● Exercise prompt: Would you transcribe the listing that follows, character for character, and omit its images?

+++ Records supplied +++

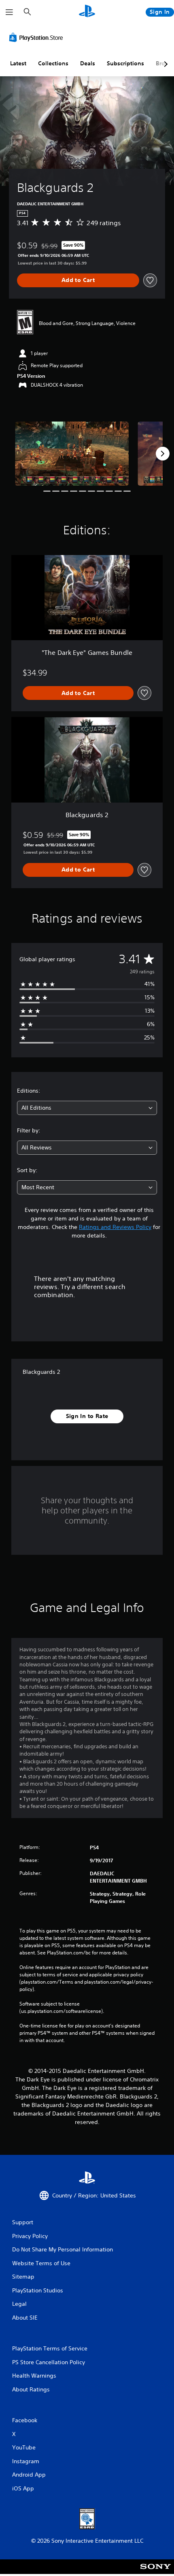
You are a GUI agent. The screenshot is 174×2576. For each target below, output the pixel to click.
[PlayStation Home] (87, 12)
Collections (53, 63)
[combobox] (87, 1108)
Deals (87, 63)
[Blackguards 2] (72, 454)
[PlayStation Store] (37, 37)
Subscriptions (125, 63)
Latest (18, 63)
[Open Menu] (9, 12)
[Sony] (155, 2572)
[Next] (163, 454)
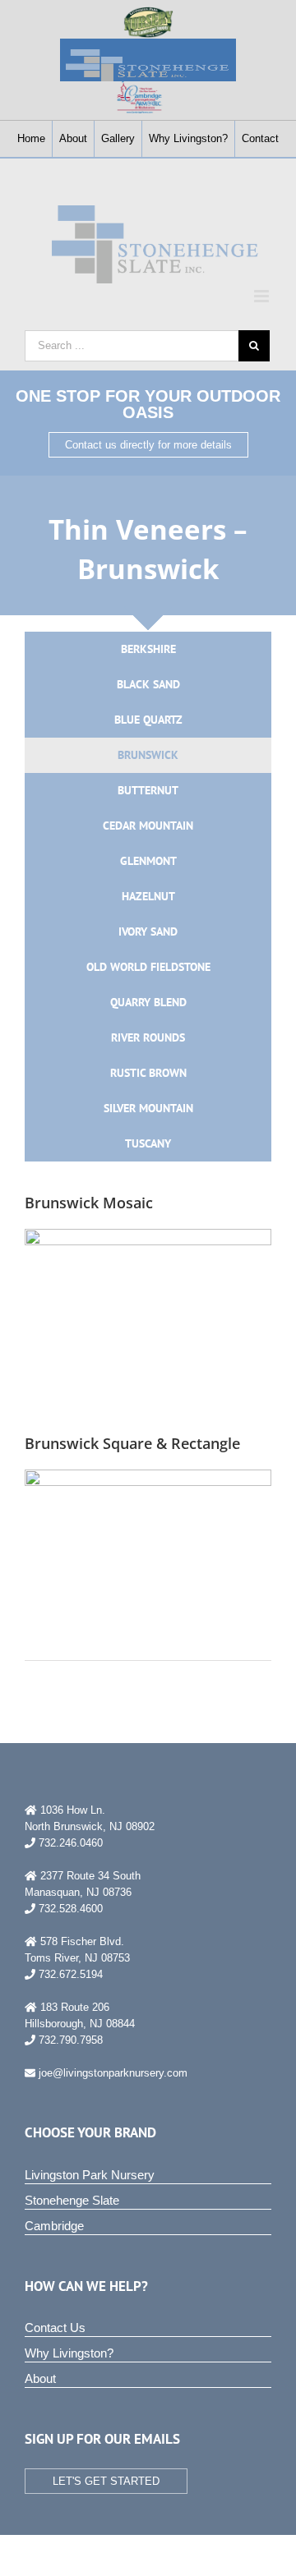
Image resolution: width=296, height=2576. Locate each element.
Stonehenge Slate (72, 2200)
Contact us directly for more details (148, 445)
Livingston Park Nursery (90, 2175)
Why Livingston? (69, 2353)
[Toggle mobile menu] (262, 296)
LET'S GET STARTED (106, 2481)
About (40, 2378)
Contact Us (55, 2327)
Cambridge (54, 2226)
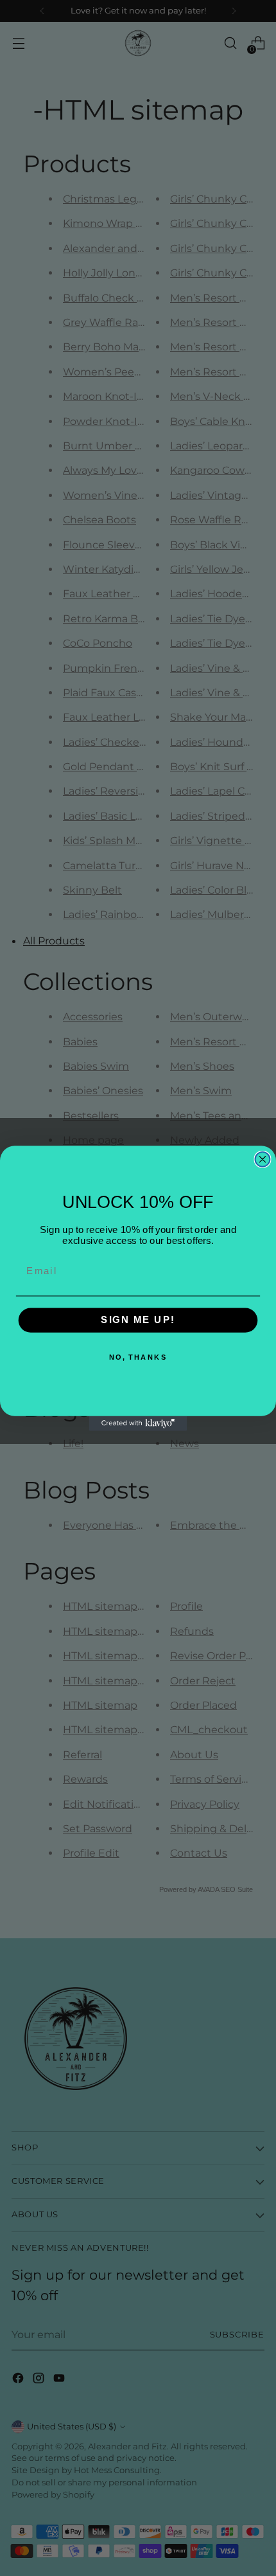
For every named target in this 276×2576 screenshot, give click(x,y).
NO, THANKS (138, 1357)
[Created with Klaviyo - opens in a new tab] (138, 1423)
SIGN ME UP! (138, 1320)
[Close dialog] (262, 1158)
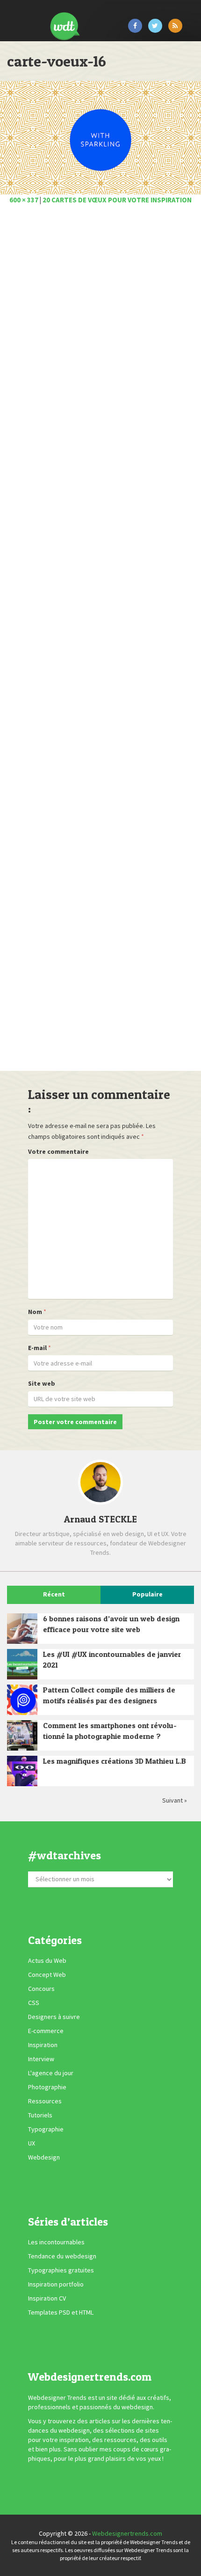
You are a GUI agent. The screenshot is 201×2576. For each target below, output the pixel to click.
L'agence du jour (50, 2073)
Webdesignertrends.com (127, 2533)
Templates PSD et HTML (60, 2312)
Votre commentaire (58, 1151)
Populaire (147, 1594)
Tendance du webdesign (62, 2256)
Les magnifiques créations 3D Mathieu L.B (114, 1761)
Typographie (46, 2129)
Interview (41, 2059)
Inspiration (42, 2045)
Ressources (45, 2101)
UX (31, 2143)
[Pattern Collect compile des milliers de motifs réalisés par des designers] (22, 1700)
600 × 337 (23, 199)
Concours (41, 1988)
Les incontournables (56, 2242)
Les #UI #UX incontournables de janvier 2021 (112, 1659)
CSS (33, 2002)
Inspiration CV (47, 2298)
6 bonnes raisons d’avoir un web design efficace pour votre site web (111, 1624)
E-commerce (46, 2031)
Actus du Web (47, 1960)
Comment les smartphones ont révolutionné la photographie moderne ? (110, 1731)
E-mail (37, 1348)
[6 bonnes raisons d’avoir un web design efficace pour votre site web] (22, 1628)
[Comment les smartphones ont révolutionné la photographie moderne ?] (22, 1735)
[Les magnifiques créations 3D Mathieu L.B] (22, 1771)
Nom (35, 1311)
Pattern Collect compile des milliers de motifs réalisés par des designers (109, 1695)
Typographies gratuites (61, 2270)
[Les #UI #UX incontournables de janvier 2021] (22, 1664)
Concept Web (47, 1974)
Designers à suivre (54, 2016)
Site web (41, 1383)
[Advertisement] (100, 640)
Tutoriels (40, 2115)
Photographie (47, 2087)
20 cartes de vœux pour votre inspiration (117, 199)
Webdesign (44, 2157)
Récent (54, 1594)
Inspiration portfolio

+++

● Result:
You are a GUI agent. The screenshot is 174×2576. For each target below, output the pixel to click.
[PlayStation Home] (87, 12)
Collections (53, 63)
[combobox] (87, 1108)
Deals (87, 63)
[Blackguards 2] (72, 454)
[PlayStation Store] (37, 37)
Subscriptions (125, 63)
Latest (18, 63)
[Open Menu] (9, 12)
[Sony] (155, 2572)
[Next] (163, 454)
Image resolution: width=296, height=2576. Locate each element.
Stonehenge Slate (72, 2200)
Contact us directly for more details (148, 445)
Livingston Park Nursery (90, 2175)
Why Livingston? (69, 2353)
[Toggle mobile menu] (262, 296)
LET'S GET STARTED (106, 2481)
About (40, 2378)
Contact Us (55, 2327)
Cambridge (54, 2226)
For every named target in this 276×2576 screenshot, give click(x,y).
NO, THANKS (138, 1357)
[Created with Klaviyo - opens in a new tab] (138, 1423)
SIGN ME UP! (138, 1320)
[Close dialog] (262, 1158)
You are a GUI agent. The screenshot is 201×2576. For each target below, output the pixel to click.
L'agence du jour (50, 2073)
Webdesignertrends.com (127, 2533)
Templates PSD et HTML (60, 2312)
Votre commentaire (58, 1151)
Populaire (147, 1594)
Tendance du webdesign (62, 2256)
Les magnifiques créations 3D Mathieu L.B (114, 1761)
Typographie (46, 2129)
Interview (41, 2059)
Inspiration (42, 2045)
Ressources (45, 2101)
UX (31, 2143)
[Pattern Collect compile des milliers de motifs réalisés par des designers] (22, 1700)
600 × 337 (23, 199)
Concours (41, 1988)
Les incontournables (56, 2242)
Les #UI #UX incontournables de janvier 2021 (112, 1659)
CSS (33, 2002)
Inspiration CV (47, 2298)
6 bonnes raisons d’avoir un web design efficace pour votre site web (111, 1624)
E-commerce (46, 2031)
Actus du Web (47, 1960)
Comment les smartphones ont révolutionné la photographie moderne ? (110, 1731)
E-mail (37, 1348)
[6 bonnes raisons d’avoir un web design efficace pour votre site web] (22, 1628)
[Comment les smartphones ont révolutionné la photographie moderne ?] (22, 1735)
[Les magnifiques créations 3D Mathieu L.B] (22, 1771)
Nom (35, 1311)
Pattern Collect compile des milliers de motifs réalisés par des designers (109, 1695)
Typographies gratuites (61, 2270)
[Les #UI #UX incontournables de janvier 2021] (22, 1664)
Concept Web (47, 1974)
Designers à suivre (54, 2016)
Site web (41, 1383)
[Advertisement] (100, 640)
Tutoriels (40, 2115)
Photographie (47, 2087)
20 cartes de vœux pour votre inspiration (117, 199)
Webdesign (44, 2157)
Récent (54, 1594)
Inspiration portfolio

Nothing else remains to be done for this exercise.